■ Отрывок
>>>
Здесь также необходимо вспомнить и о внешних факторах. Ведь к реформам на Ближнем и Среднем Востоке призывали и США, и страны Западной Европы. Достаточно вспомнить программу «Большого Среднего Востока», потом его иначе называли «Новый Средний Восток». Это все подразумевало, что должна идти постепенная демократизация. Однако противоречивость позиций стран Запада (прежде всего, США) состояла в том, что с одной стороны, они осознавали необходимость реформ, а с другой стороны, состояли в реальном военно-политическом союзе с авторитарными режимами этого региона.

Если мы будем говорить о роли информационных технологий, то в какой-то степени в Соединенных Штатах нет единого центра внешней политики. Некоторые разрозненные центры готовили людей (ту же молодежь) к протестам с использованием информационных технологий, ненасильственных средств борьбы, но все-таки существовала надежда на то, что реформы произойдут «сверху». Правящие элиты закостенели в своих привилегиях, у них перед глазами был пример саморазрушения советской номенклатуры – они не хотели идти по этому пути и довели все до точки кипения, до точки взрыва.
<<<
■ Сохранённые данные
>>>
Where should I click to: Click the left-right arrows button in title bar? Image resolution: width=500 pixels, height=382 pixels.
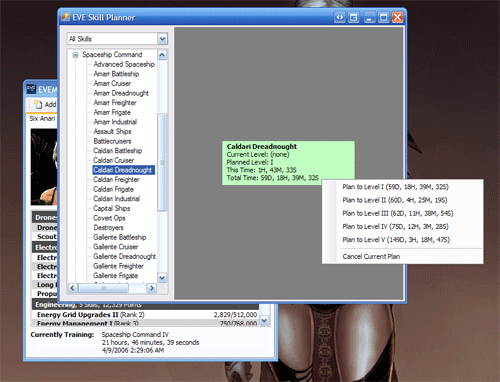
<<<
■ Задания
A. Перепишите из отрывка всё, начиная со слов «Здесь также необходимо» и вплоть до слов «режимами этого региона.».
B. Как, по словам отрывка, потом иначе называли программу «Большого Среднего Востока»?
Список никак не связан с отрывком.

■ Ответы по заданиям
A.
Здесь также необходимо вспомнить и о внешних факторах. Ведь к реформам на Ближнем и Среднем Востоке призывали и США, и страны Западной Европы. Достаточно вспомнить программу «Большого Среднего Востока», потом его иначе называли «Новый Средний Восток». Это все подразумевало, что должна идти постепенная демократизация. Однако противоречивость позиций стран Запада (прежде всего, США) состояла в том, что с одной стороны, они осознавали необходимость реформ, а с другой стороны, состояли в реальном военно-политическом союзе с авторитарными режимами этого региона.

B. «Новый Средний Восток».